§ **Brief**
Beginning at the line containing "Cn (659, 12)", repeat each line below exactly up to and including the line containing "免责声明 (443, 2458)". Do not repeat the pictures.

*** Begin section ***

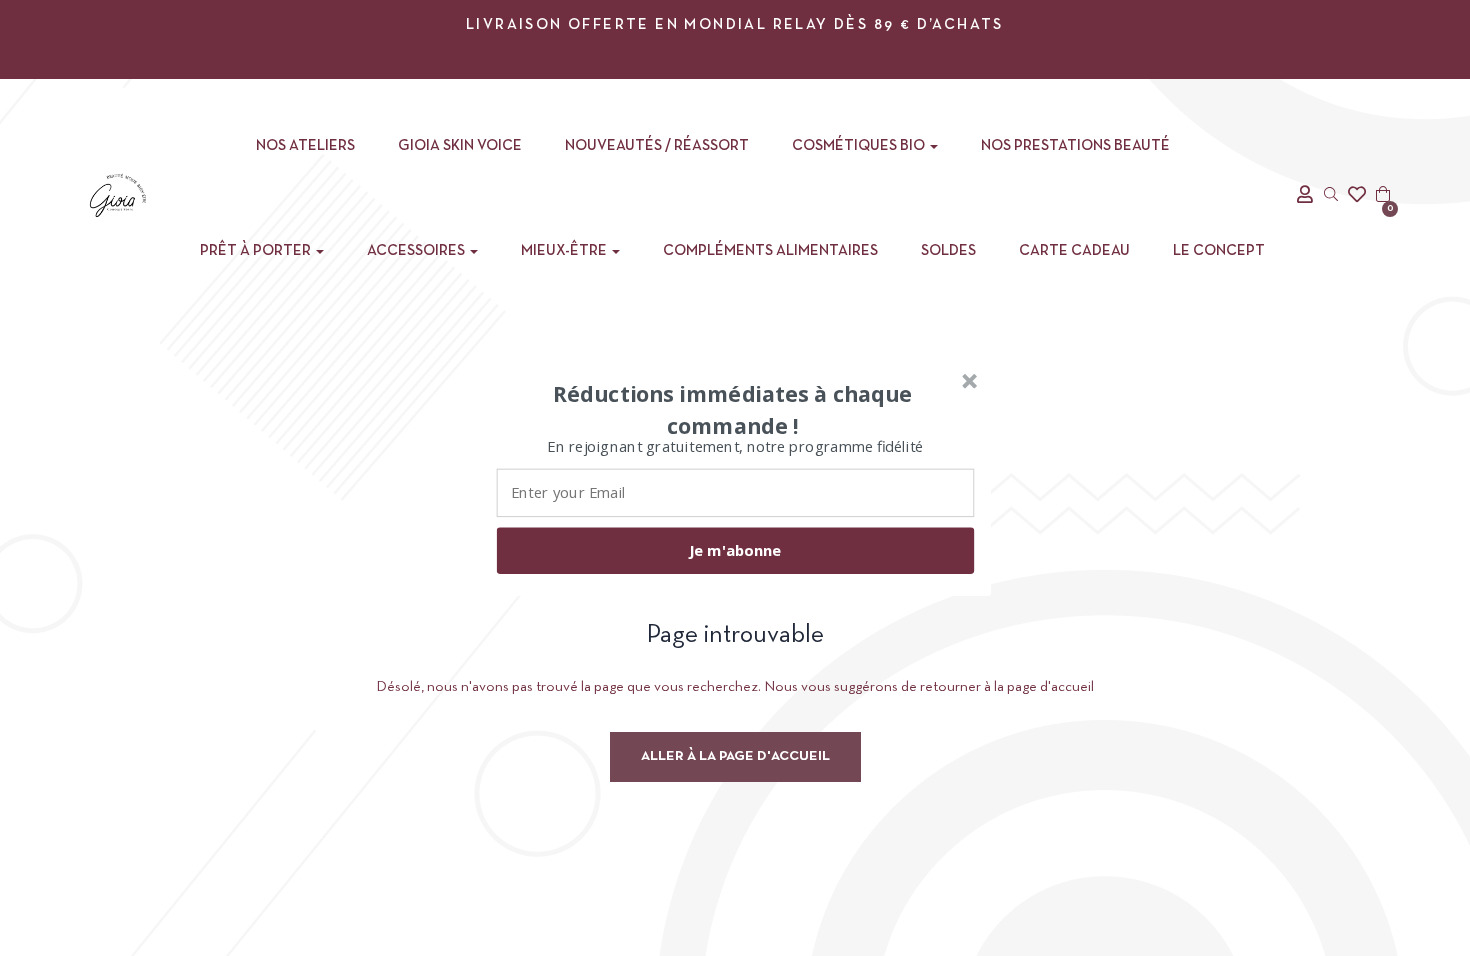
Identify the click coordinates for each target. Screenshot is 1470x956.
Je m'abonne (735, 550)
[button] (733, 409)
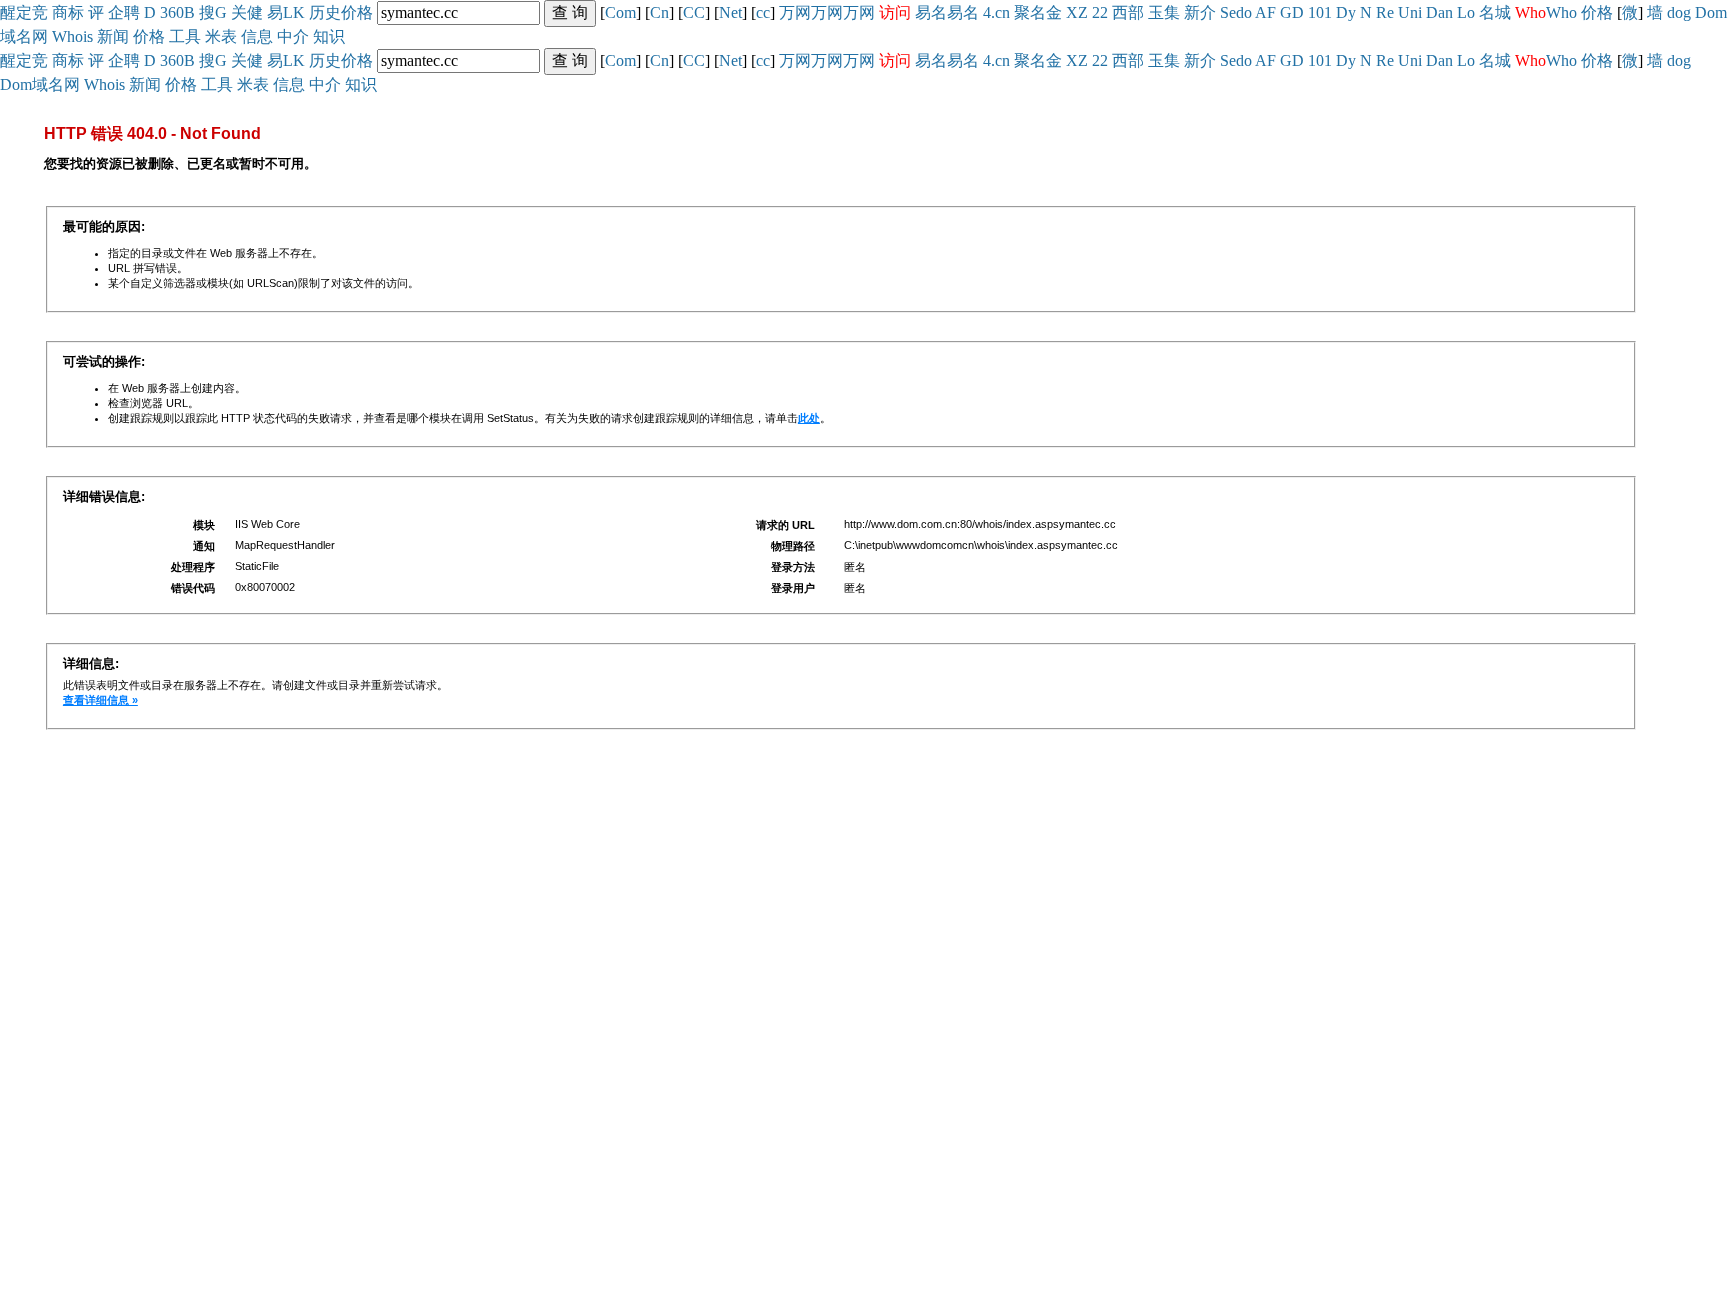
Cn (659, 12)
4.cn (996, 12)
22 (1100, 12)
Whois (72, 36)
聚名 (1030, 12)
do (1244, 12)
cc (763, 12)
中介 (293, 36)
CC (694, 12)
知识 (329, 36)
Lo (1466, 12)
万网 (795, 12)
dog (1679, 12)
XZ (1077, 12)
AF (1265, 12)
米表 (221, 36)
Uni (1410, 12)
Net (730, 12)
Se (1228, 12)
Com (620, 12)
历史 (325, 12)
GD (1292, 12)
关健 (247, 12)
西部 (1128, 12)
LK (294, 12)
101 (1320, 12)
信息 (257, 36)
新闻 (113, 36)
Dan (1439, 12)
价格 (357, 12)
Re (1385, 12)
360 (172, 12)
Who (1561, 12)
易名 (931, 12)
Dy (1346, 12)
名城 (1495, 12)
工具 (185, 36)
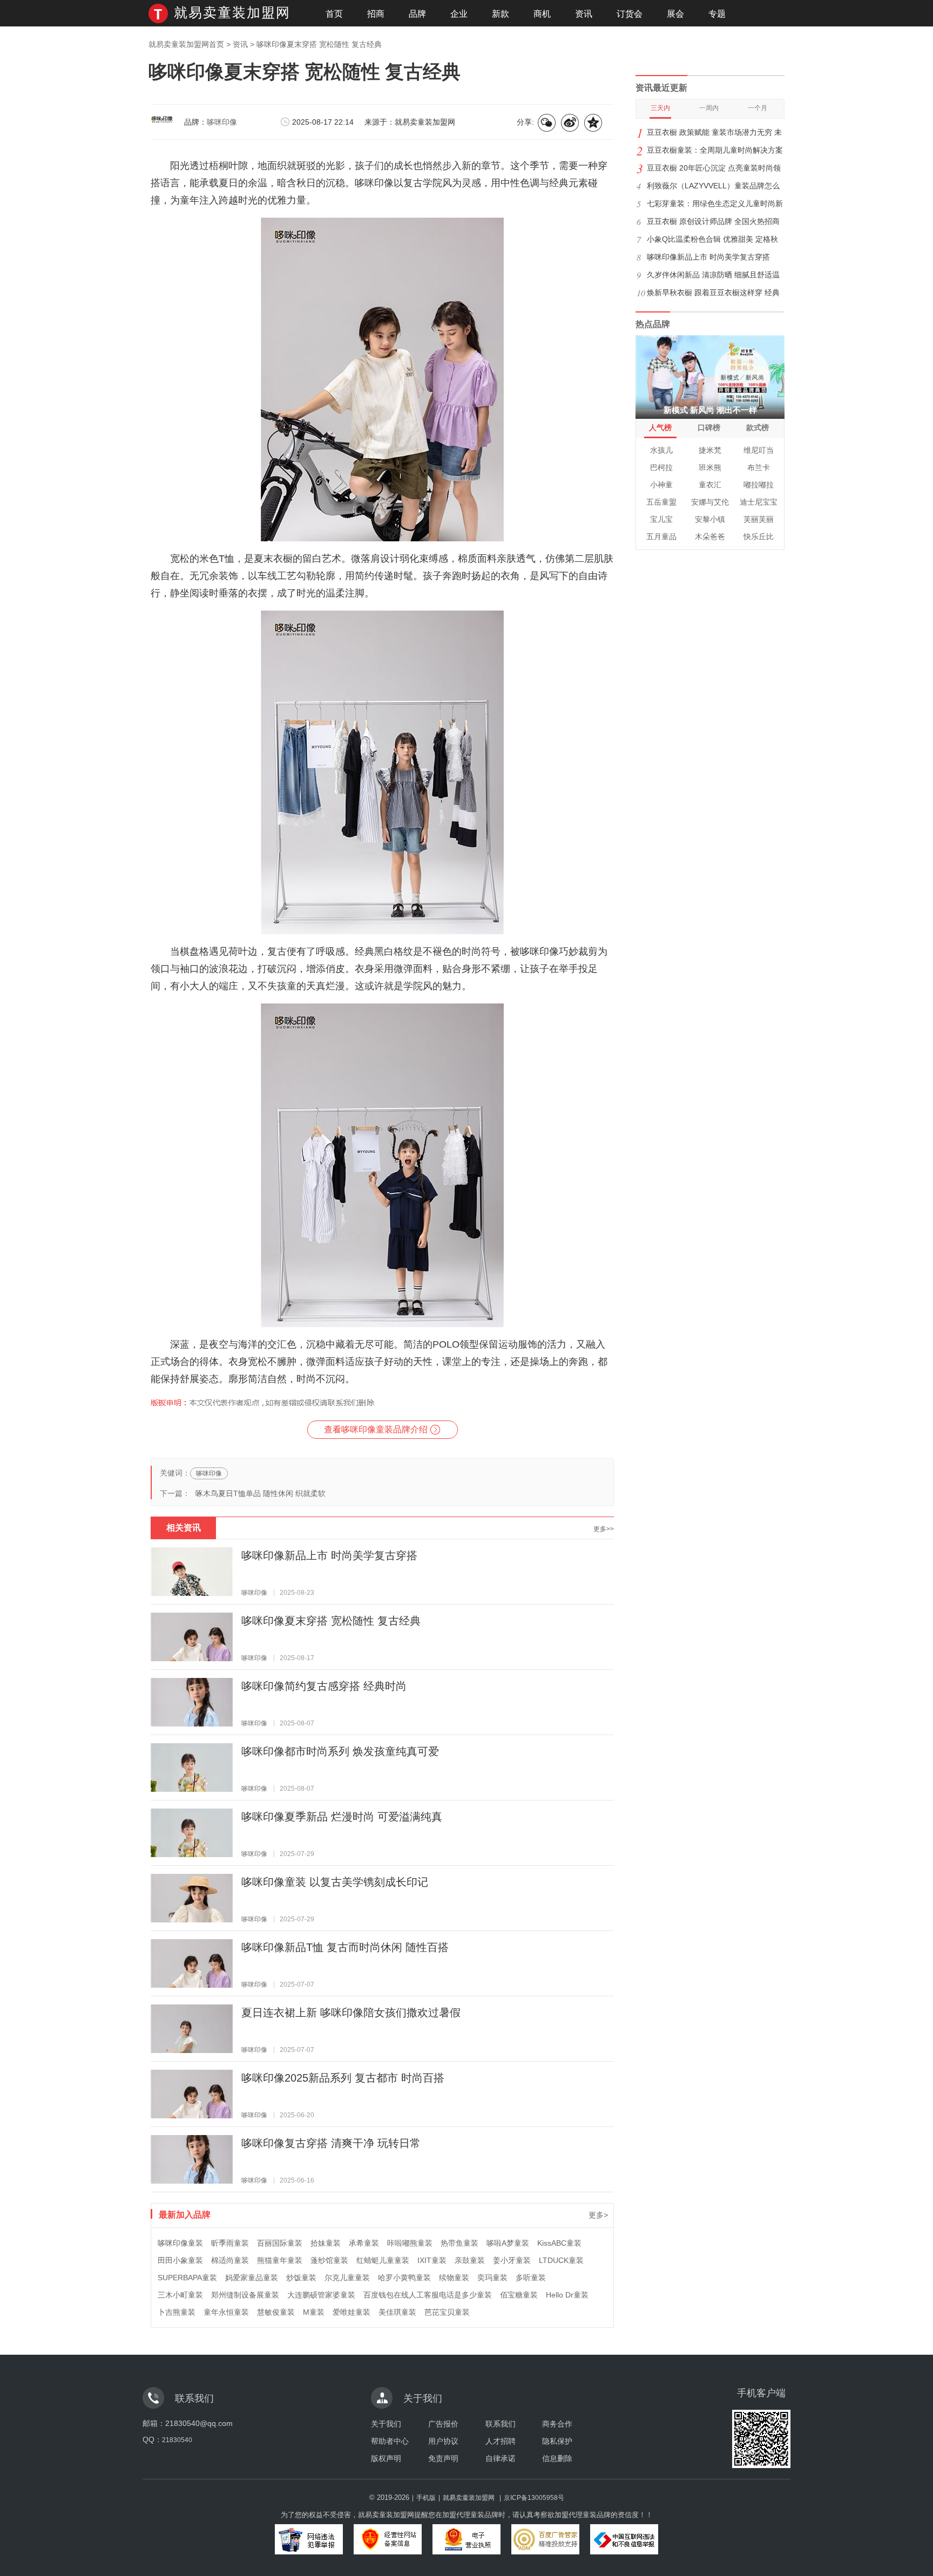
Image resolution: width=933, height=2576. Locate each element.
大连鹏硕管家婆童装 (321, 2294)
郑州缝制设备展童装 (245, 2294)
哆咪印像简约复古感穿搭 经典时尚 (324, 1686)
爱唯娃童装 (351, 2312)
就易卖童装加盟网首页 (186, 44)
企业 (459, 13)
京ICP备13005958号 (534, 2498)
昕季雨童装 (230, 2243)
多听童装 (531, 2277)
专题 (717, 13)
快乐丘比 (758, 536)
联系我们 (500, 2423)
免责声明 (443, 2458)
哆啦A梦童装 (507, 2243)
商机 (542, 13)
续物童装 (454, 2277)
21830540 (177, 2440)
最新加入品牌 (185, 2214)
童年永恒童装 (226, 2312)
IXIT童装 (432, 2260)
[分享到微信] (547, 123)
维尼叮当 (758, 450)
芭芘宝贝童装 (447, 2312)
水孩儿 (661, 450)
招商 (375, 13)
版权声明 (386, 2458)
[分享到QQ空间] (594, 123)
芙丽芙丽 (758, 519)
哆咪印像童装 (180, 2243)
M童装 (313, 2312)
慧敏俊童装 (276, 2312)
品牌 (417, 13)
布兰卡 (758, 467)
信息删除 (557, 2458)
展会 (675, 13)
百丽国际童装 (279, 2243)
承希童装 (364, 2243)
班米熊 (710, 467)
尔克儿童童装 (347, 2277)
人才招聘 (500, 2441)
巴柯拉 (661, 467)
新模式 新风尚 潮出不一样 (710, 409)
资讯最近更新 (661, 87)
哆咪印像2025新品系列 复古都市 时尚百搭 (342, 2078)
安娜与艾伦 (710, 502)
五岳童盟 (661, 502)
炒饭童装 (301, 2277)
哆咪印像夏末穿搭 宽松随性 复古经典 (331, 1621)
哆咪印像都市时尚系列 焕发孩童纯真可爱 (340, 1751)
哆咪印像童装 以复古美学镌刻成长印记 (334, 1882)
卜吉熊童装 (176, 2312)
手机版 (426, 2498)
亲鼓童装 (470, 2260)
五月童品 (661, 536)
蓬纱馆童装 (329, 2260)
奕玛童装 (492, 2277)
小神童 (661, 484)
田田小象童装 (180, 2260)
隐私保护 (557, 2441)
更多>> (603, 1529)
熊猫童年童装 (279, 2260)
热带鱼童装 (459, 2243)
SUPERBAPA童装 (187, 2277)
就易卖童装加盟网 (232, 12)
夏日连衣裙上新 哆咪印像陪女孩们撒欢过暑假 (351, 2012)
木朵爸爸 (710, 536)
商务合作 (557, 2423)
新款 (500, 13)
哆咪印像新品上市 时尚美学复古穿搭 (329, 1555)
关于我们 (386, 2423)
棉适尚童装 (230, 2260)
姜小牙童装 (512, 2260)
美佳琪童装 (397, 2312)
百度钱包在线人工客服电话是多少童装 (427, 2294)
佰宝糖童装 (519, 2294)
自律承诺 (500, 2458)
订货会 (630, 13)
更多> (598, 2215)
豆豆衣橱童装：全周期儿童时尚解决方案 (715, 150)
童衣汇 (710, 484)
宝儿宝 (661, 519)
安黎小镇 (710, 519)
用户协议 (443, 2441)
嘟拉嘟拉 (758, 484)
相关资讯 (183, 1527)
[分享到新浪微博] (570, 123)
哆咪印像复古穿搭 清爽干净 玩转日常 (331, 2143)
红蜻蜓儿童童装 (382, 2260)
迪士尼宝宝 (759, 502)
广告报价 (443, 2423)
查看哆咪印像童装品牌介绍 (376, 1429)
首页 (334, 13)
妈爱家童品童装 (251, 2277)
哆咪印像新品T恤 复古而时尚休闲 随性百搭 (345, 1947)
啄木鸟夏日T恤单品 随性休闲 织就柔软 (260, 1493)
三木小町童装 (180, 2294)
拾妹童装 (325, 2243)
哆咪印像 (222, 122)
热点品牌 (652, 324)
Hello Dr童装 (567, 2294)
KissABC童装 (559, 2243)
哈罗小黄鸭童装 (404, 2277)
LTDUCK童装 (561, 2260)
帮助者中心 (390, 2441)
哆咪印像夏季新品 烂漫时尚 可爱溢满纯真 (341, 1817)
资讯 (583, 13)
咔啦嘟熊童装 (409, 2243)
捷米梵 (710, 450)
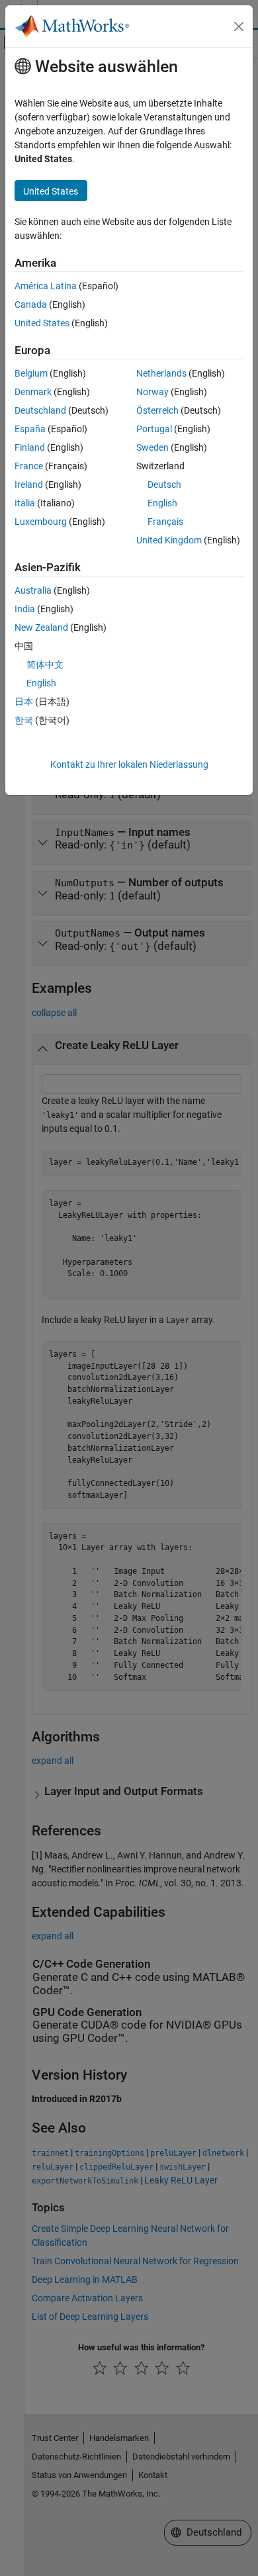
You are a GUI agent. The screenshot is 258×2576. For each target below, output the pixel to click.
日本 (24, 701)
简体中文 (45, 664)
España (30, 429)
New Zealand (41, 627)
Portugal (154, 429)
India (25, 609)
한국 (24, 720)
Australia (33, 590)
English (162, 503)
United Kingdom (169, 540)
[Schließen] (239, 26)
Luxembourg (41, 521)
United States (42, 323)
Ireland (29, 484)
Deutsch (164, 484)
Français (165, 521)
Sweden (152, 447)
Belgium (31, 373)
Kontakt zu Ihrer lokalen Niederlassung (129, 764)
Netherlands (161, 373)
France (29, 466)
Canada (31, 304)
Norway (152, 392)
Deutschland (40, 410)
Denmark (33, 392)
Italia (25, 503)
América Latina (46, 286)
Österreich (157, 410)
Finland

*** End section ***

§ **Answer for the task**
Cn (659, 12)
4.cn (996, 12)
22 (1100, 12)
Whois (72, 36)
聚名 (1030, 12)
do (1244, 12)
cc (763, 12)
中介 (293, 36)
CC (694, 12)
知识 (329, 36)
Lo (1466, 12)
万网 (795, 12)
dog (1679, 12)
XZ (1077, 12)
AF (1265, 12)
米表 (221, 36)
Uni (1410, 12)
Net (730, 12)
Se (1228, 12)
Com (620, 12)
历史 (325, 12)
GD (1292, 12)
关健 (247, 12)
西部 (1128, 12)
LK (294, 12)
101 (1320, 12)
信息 (257, 36)
新闻 (113, 36)
Dan (1439, 12)
价格 (357, 12)
Re (1385, 12)
360 (172, 12)
Who (1561, 12)
易名 (931, 12)
Dy (1346, 12)
名城 (1495, 12)
工具 (185, 36)
Image resolution: width=933, height=2576. Locate each element.
大连鹏硕管家婆童装 (321, 2294)
郑州缝制设备展童装 (245, 2294)
哆咪印像简约复古感穿搭 经典时尚 (324, 1686)
爱唯娃童装 (351, 2312)
就易卖童装加盟网首页 (186, 44)
企业 (459, 13)
京ICP备13005958号 (534, 2498)
昕季雨童装 (230, 2243)
多听童装 (531, 2277)
专题 (717, 13)
快乐丘比 (758, 536)
联系我们 (500, 2423)
免责声明 (443, 2458)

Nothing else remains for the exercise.